Having found success and personal achievement with Everest, Dr. Rasappan has since trained his focus on helping others do the same. “It’s not just about me; it is about sharing my experience to give back to society. I feel most satisfied, when I can influence and inspire others to greater achievements. I think that will leave a better and lasting legacy in the world — a lot more than anything I can achieve on my own.”
Five years after summiting the world’s tallest mountain, Dr. Kumaran Rasappan is about ready to hang up his climbing boots. Between family, work, and his own mounting commitments to social causes, his most recent expeditions to K2 in Pakistan and Makalu in Nepal in July and October 2017 in support of the Home Nursing Foundation and the Singapore National Stroke Association will probably be the last.

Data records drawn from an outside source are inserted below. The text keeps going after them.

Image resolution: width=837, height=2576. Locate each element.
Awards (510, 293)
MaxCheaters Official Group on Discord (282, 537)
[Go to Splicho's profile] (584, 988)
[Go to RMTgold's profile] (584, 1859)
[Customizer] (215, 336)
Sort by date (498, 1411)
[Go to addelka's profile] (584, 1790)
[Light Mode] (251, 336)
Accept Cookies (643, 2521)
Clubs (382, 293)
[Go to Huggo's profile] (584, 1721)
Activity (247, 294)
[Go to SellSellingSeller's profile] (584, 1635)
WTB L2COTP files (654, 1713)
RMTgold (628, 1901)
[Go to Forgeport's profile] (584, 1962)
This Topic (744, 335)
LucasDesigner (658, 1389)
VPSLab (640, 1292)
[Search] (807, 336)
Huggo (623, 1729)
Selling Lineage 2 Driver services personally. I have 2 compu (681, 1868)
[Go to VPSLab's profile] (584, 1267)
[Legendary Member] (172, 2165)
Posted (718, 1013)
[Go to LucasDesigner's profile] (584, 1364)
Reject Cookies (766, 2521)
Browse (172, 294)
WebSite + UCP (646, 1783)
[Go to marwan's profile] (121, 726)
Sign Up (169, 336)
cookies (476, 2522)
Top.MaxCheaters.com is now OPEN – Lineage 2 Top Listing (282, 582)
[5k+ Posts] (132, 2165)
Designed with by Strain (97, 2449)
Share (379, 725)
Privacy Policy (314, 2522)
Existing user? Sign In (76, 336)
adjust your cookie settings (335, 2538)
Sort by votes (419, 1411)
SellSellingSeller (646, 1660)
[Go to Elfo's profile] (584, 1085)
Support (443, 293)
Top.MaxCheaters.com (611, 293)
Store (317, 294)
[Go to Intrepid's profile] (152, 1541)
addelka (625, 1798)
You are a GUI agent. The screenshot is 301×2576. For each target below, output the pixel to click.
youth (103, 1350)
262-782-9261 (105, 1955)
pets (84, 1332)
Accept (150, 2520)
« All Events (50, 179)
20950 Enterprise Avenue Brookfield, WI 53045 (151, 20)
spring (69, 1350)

While summiting the world’s tallest and most intimidating mountains may be coming to an end, Dr. Rasappan says that his “real work” has to continue. “Fulfilment is not a fleeting moment, it is an ongoing pursuit that makes me feel inspired, happy, and satisfied. So I will keep looking for ways to make a change, be useful to society, and impact the world because I want to feel that way for the rest of my life.”